European Parliament Switches Default Search Engine from Google to France's Qwant
Miles Bennett
Starting June 4, 2026, the European Parliament will replace Google with French search engine Qwant as the default on its browsers — covering all 720 MEPs and thousands of staff. The signal matters far more than the traffic.
What exactly is changing?
The Parliament's Microsoft Edge and Mozilla Firefox browsers will default to Qwant instead of Google, effective June 4, 2026.
The switch is automatic, but users can still manually choose Google or any other engine.
This means → it is a default-setting change, not a ban — the factory preset shifts, the freedom to choose stays.
Why Qwant over other alternatives?
Qwant is a French search engine built around privacy — no user profiling, no search-history tracking.
A Parliament spokesperson framed the move as part of a broader push to "promote European privacy-respecting services."
In plain terms = the Parliament is not shopping for the best search engine — it wants one that is European-made and does not watch its users.

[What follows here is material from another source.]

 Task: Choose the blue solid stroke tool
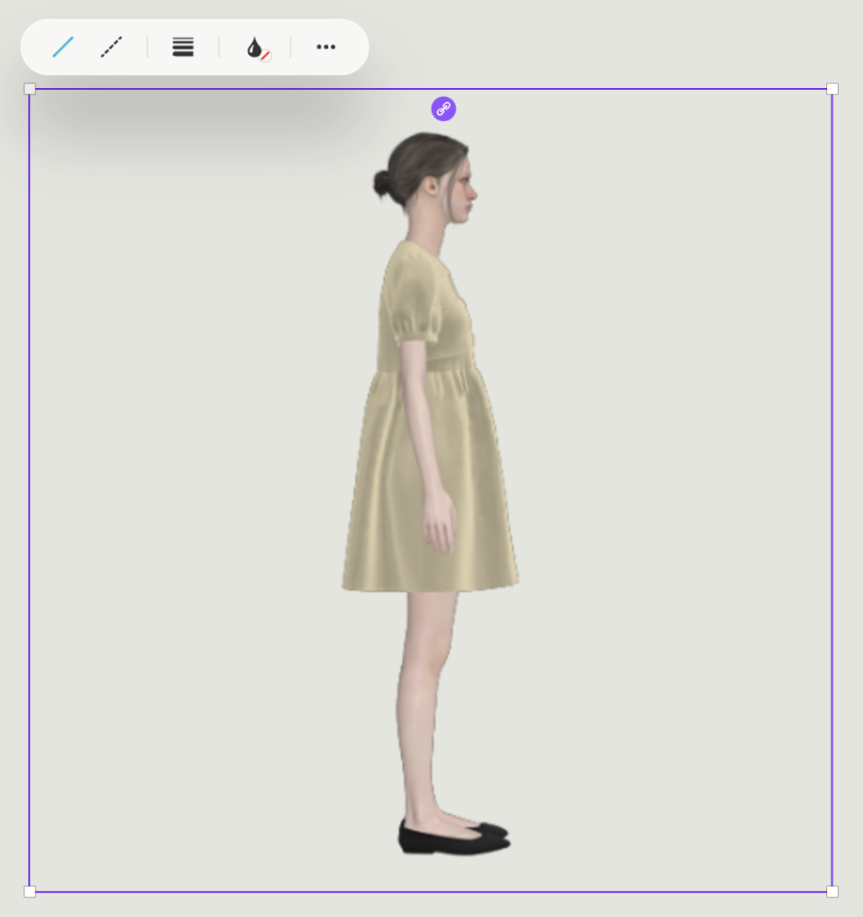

Where is the real story here?
720 MEPs plus a few thousand aides and administrators generate negligible search traffic for Google.
But the switch lands on the same day the European Commission will announce measures on chips, cloud computing, and AI — all under a "buy and use European" strategy.
This reflects a pattern: the EU is turning "digital sovereignty" from slogan into action — search is the easiest thing to swap; chips and cloud are the real battleground.